Look through the data below and extract, unchanged, the lines from the one that contains "You are a GUI" to the one that contains "The height and", both included.

Records for the task:
□ □ □ □

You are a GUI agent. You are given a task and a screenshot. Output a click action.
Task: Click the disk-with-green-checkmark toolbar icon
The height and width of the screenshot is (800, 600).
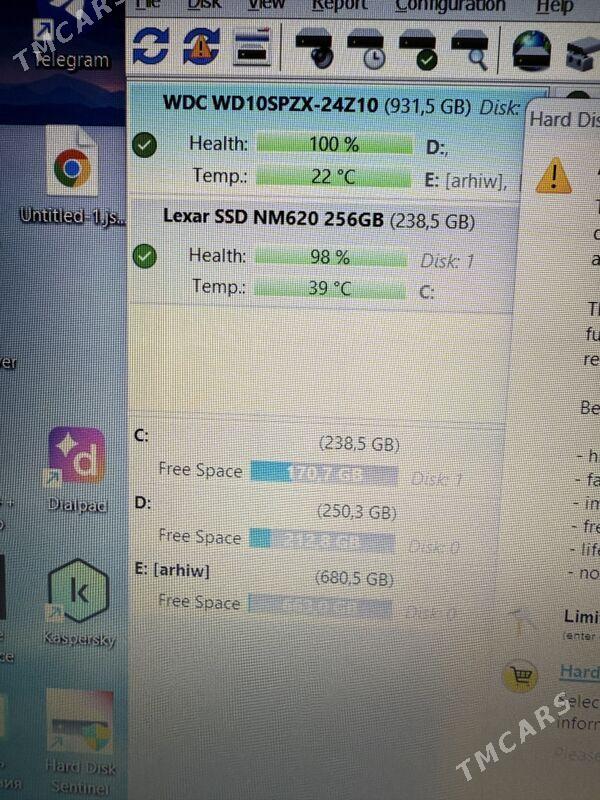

□ □ □ □

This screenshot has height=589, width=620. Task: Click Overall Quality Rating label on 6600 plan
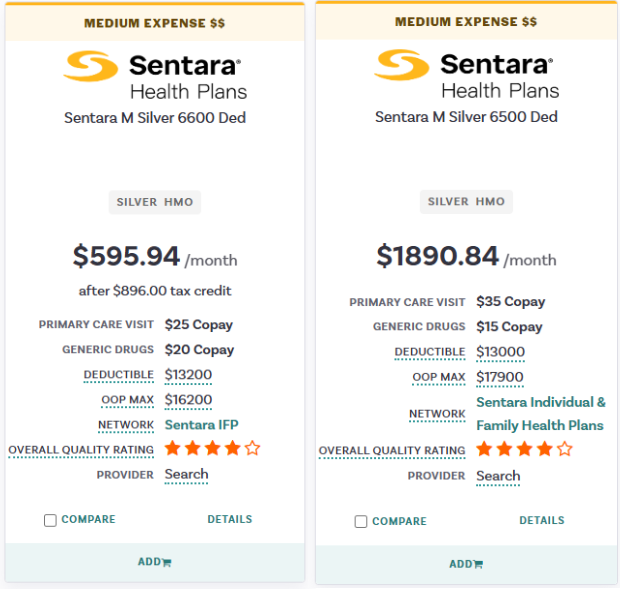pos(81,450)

□ □ □ □

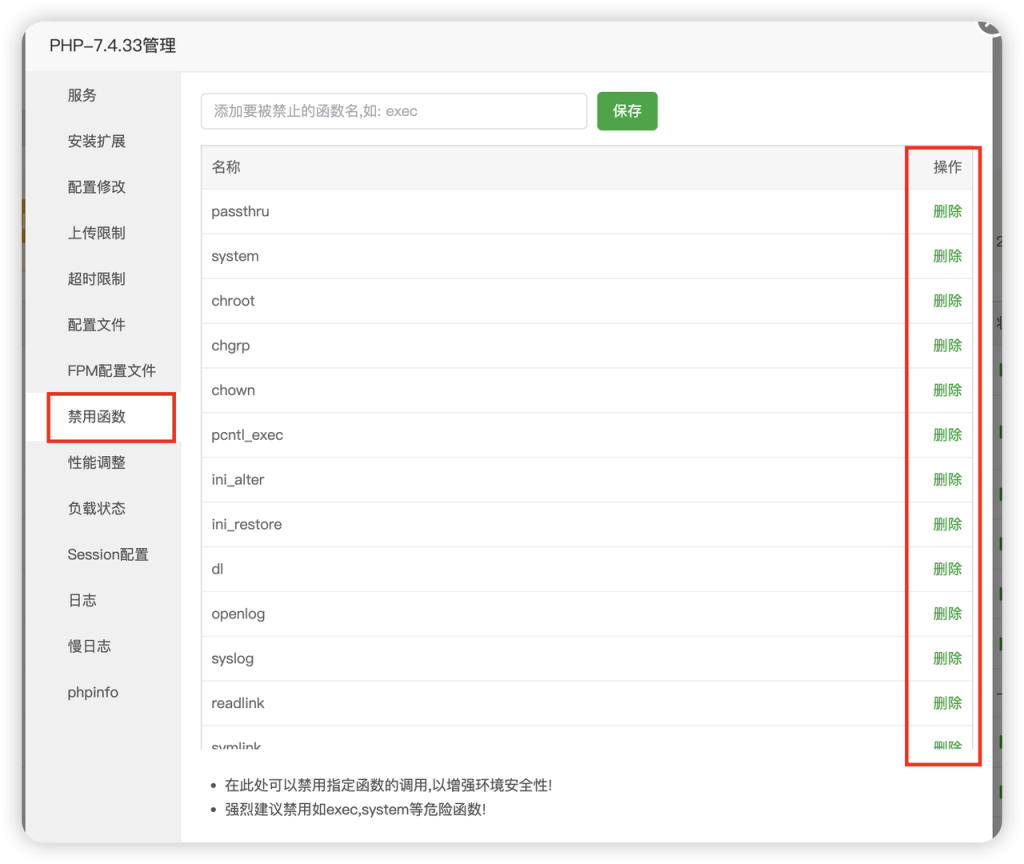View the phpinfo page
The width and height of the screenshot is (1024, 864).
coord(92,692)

□ □ □ □

Answer space:
You are a GUI agent. You are given a task and a screenshot. Output a click action.
Task: Click the disk-with-green-checkmark toolbar icon
The height and width of the screenshot is (800, 600).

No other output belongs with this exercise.